» **Task goal**
The range runs from the line containing "Pick the Superman hero portrait" to the last line of the entries. Restate those lines word for word, without the pictures.

(Stored data)
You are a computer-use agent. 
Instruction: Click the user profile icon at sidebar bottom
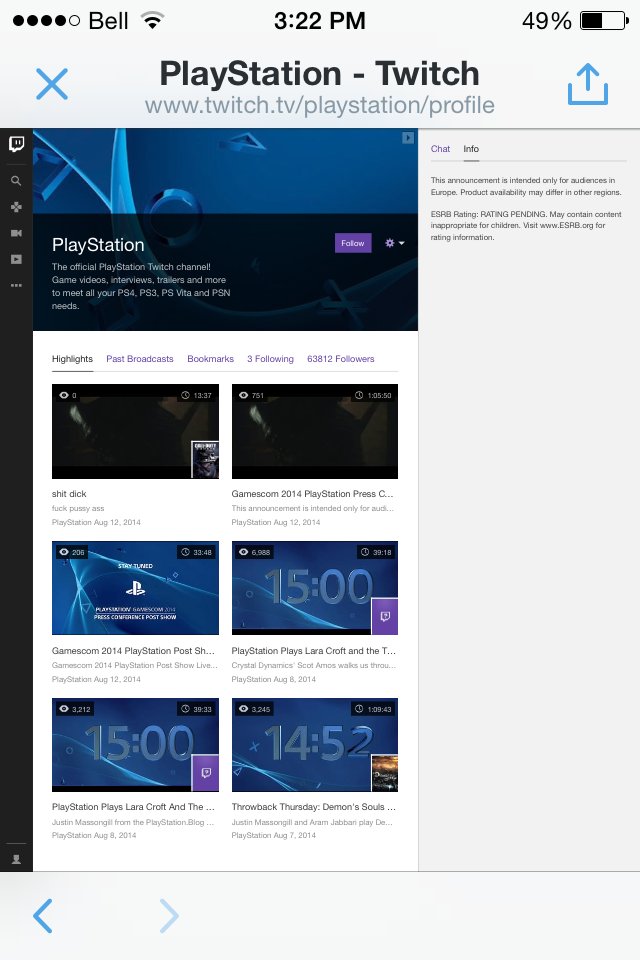16,858
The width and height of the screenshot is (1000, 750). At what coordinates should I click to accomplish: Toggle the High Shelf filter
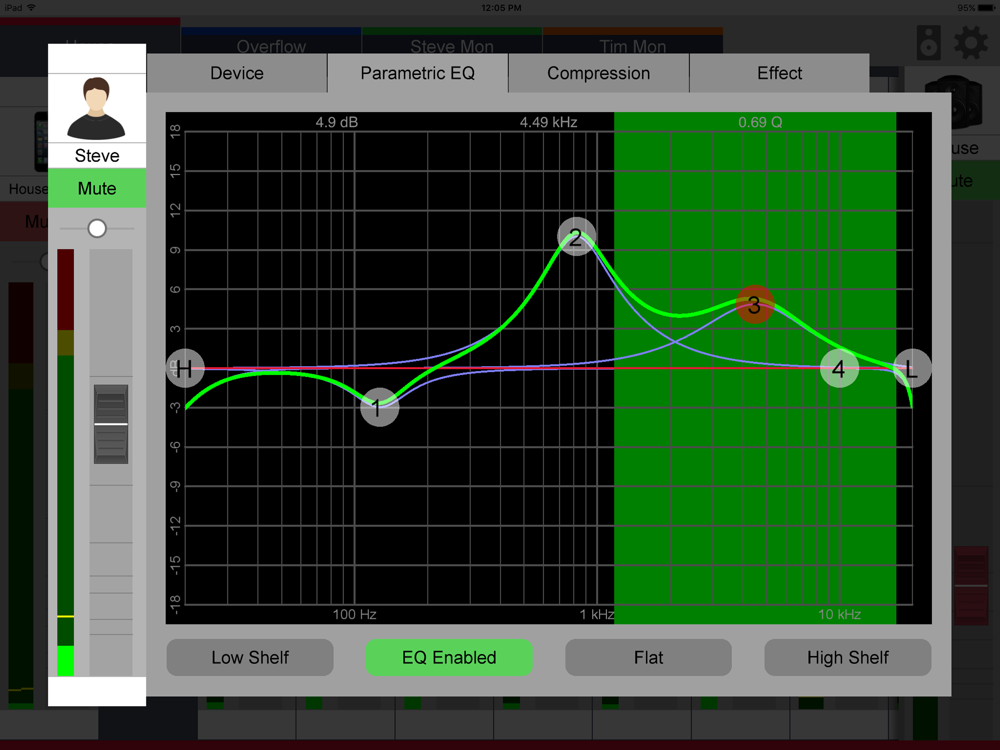pos(848,658)
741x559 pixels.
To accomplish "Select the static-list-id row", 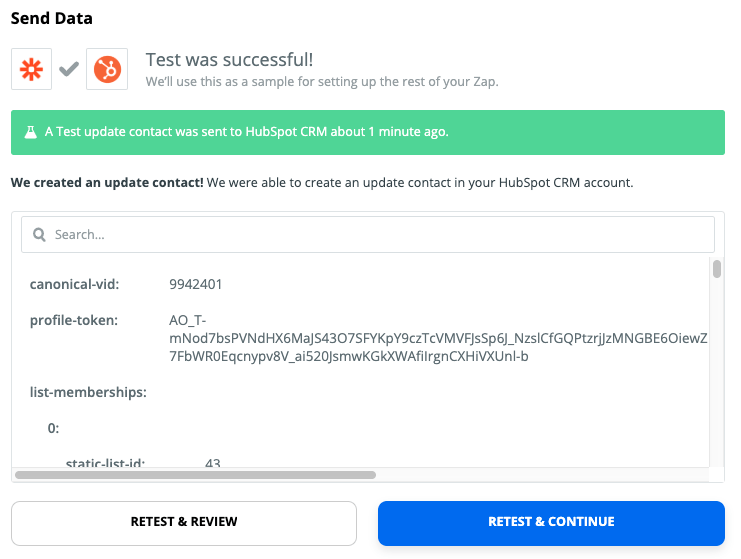I will (106, 463).
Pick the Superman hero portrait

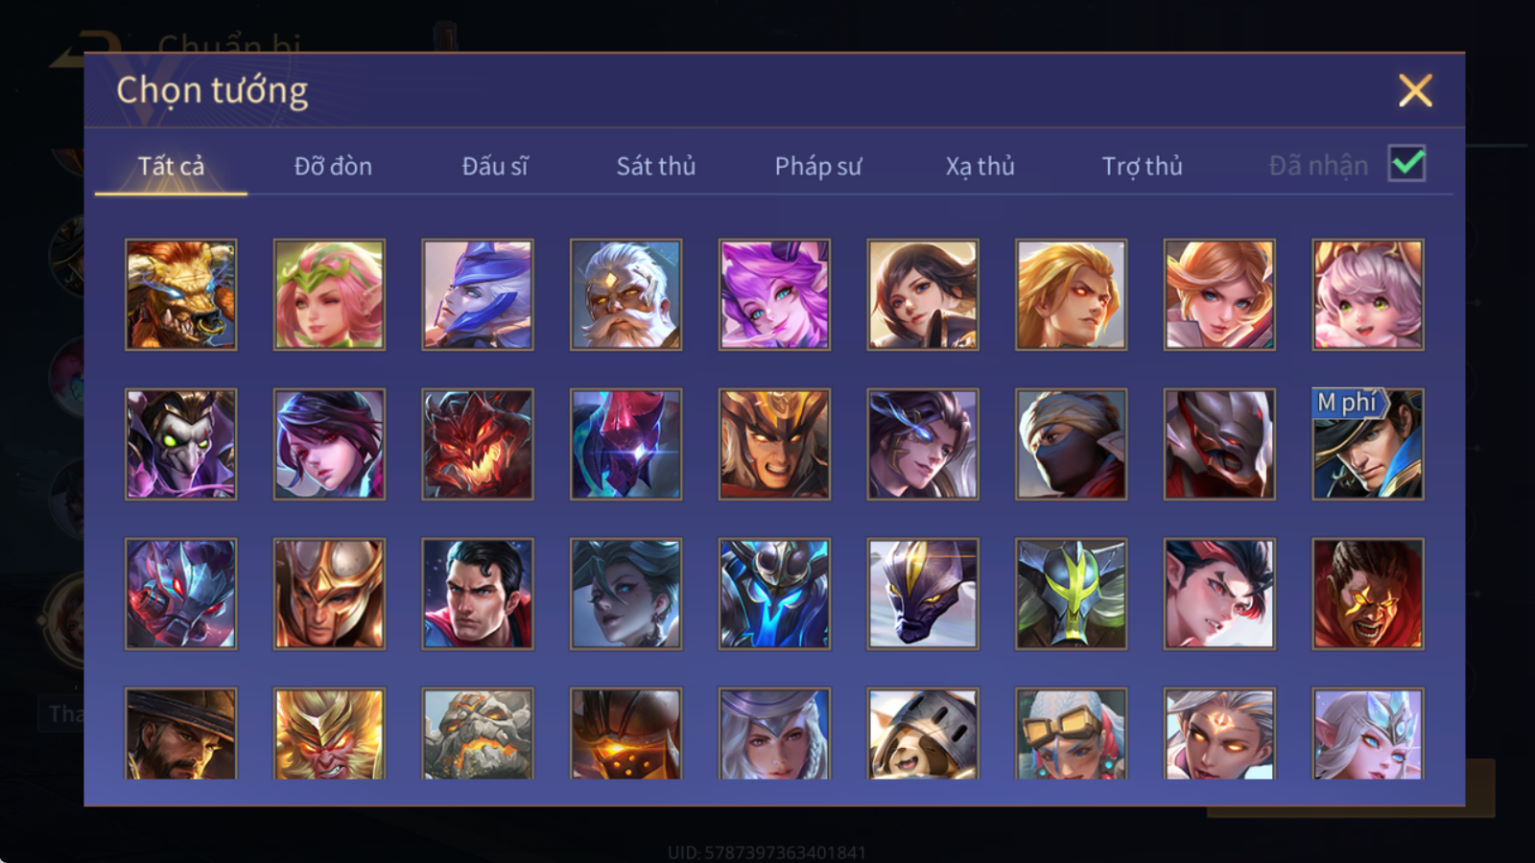[478, 594]
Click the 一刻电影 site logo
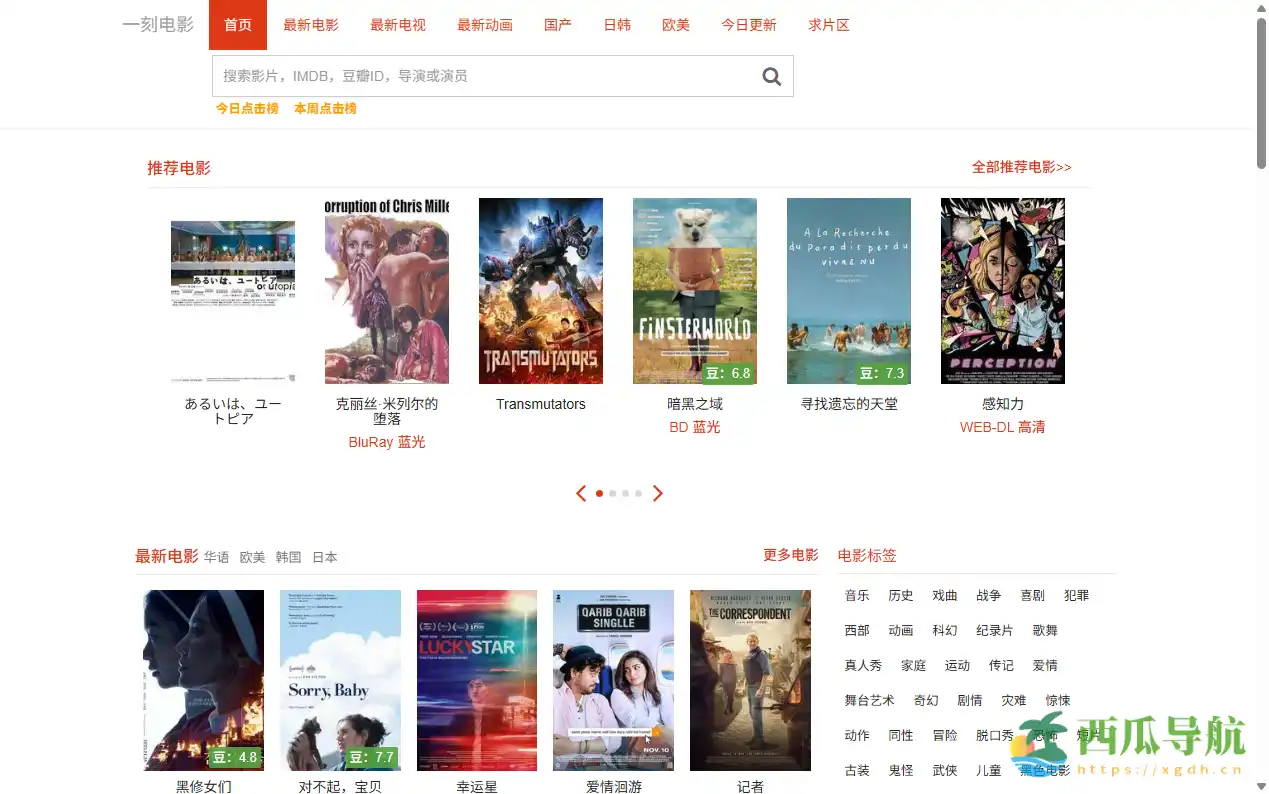1269x794 pixels. point(157,24)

» **Completed exercise**
Pick the Superman hero portrait

[478, 594]
Click the 一刻电影 site logo
1269x794 pixels. point(157,24)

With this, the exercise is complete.